See here: https://artofproblemsolving.com/community/c4h1739463_brazilian_mathematical_olympiad_n2_7th8th_grade_day_2_p5

Hey, i have a very very good solution for this problem! $Conjecture:$ The sum of the product of the pairs of the numbers written in the board is invariant. $Proof:$ Consider $S$ = the sum of the product of the pairs of numbers written in the board before making the operation with $a$ and $b$, and $S_1 = $ the sum of the product of the pairs of numbers written in the board after making the operation with $a$ and $b$, define x = $S_(a,b)$ thus $S_1$ = $S - x.(a+b) - a.b + (ab/x + a + b).x = S - x.a - x.b - a.b + ab + a.x + b.x = S => S = S_1$, as we wanted! Q.E.D. So, we have that $x.y$ is invariant, so we can only minimize $y$, because this makes $x$ be maximum.
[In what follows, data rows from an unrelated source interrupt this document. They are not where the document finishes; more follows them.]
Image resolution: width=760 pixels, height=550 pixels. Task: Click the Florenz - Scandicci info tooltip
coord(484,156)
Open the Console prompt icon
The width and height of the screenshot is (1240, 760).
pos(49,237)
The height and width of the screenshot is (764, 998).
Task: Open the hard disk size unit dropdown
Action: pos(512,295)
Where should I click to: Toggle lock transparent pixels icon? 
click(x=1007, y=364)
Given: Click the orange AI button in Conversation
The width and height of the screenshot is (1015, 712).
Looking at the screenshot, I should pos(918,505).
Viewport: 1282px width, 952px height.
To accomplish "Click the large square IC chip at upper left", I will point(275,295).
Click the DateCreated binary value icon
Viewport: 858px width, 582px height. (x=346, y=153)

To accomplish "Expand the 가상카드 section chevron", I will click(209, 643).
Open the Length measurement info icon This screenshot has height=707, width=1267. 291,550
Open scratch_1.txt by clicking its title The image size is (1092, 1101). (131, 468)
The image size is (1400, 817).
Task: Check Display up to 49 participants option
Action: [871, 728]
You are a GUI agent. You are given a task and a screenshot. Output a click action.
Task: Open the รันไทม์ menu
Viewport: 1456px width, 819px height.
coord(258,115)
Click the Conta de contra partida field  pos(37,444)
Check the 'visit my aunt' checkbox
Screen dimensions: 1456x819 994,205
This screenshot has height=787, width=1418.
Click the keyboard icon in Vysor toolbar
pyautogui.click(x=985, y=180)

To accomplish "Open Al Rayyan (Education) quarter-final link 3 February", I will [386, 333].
Call $n_k$, the number generated after the operation of number $k$, note that $n_k$ is greater than the numbers $a$ and $b$ who were erased from the board in the operation of number $k$, because $n_k = a + b + E$($E$ is a real number) $=>$ $n_k > a$ and $n_k > b$, so everytime the numbers written in the board are greater than the numbers written before, in the start, the smallest number is $1$, so all the numbers in the board are equal or greater than $1 =>$ the minimum value for $y = 1$, to do this, only make the operations with the other numbers, so making $y = 1 => x.y = x =$ the sum of the products of the pairs of the numbers in the board $=$ the sum of the products of the pair before doing any operation $= (1.2 + 1.3 + 1.4 + ... + 1.10 + 2.1 + 2.2 + ... 2.10 + ....... + 10.1 + 10.2 + ... + 10.10)/2 = [(1+2+...+10)^2 - (1^2 + 2^2 + ... + 10^2)]/2 = [55^2 - 10.11.21/6]/2 = [3025 - 385]/2 = 1320.$ Thus $x.y = 1320 =>$ making $y = 1$, we get that the maximum possible value for $x = 1320$. Q.E.D.